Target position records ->
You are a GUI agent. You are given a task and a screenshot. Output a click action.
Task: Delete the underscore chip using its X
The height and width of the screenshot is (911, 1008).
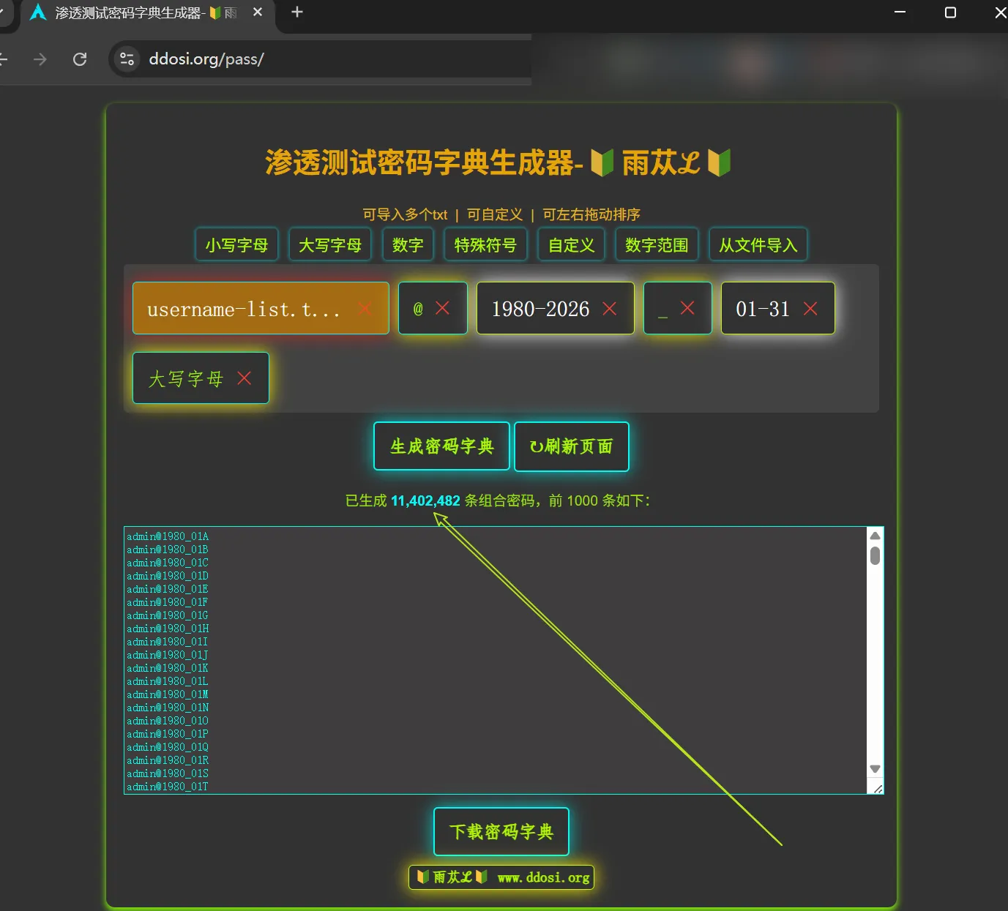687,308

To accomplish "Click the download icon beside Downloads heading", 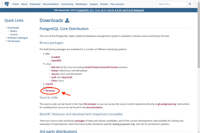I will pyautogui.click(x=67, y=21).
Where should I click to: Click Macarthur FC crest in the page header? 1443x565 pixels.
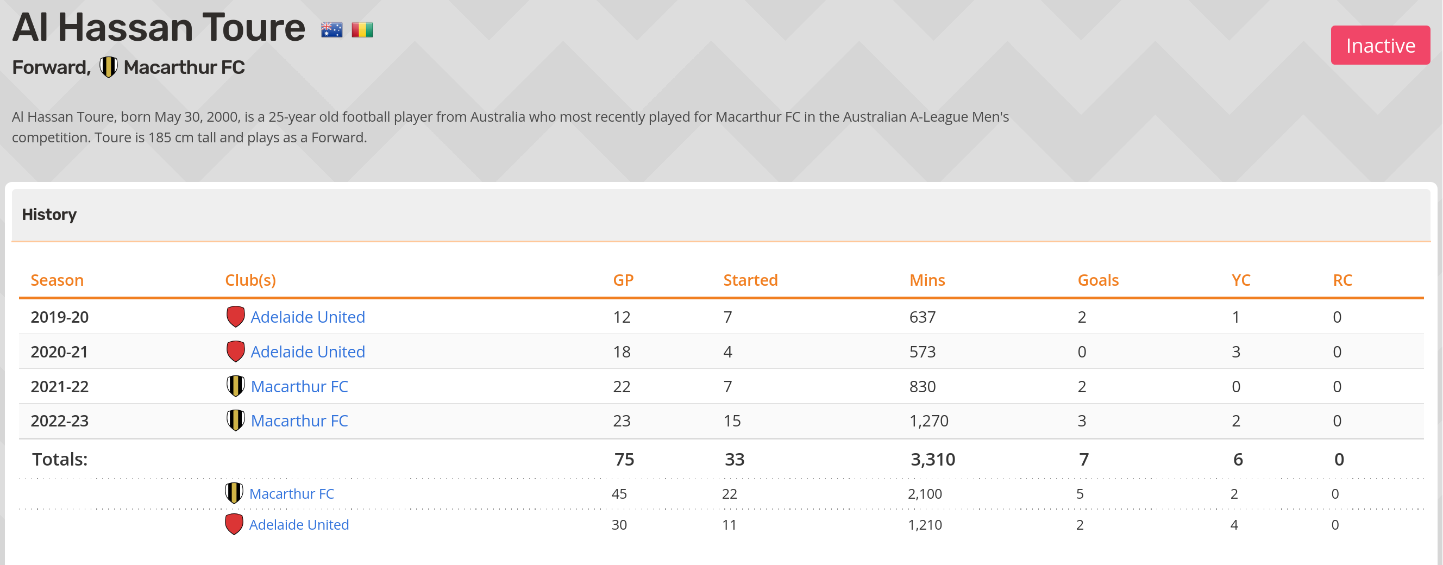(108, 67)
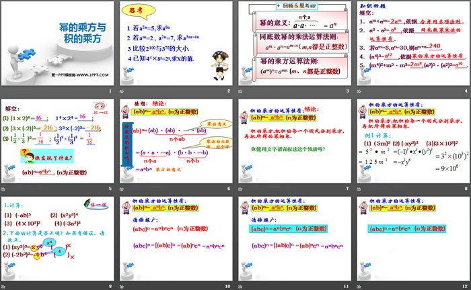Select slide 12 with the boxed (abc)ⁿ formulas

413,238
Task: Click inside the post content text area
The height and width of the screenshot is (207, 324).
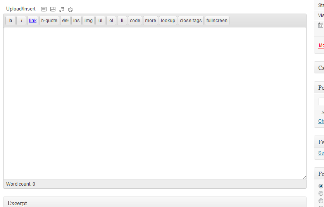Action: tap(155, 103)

What is being asked -> Can you put everything from the line containing "Task: Click inside the post content text area" down to the end of the data into a Markdown table with the columns Row and Line, skipping blank lines and leaving the pictures out?

Result of this exercise ->
| Row | Line |
|---|---|
| 1 | Task: Click inside the post content text area |
| 2 | The height and width of the screenshot is (207, 324). |
| 3 | Action: tap(155, 103) |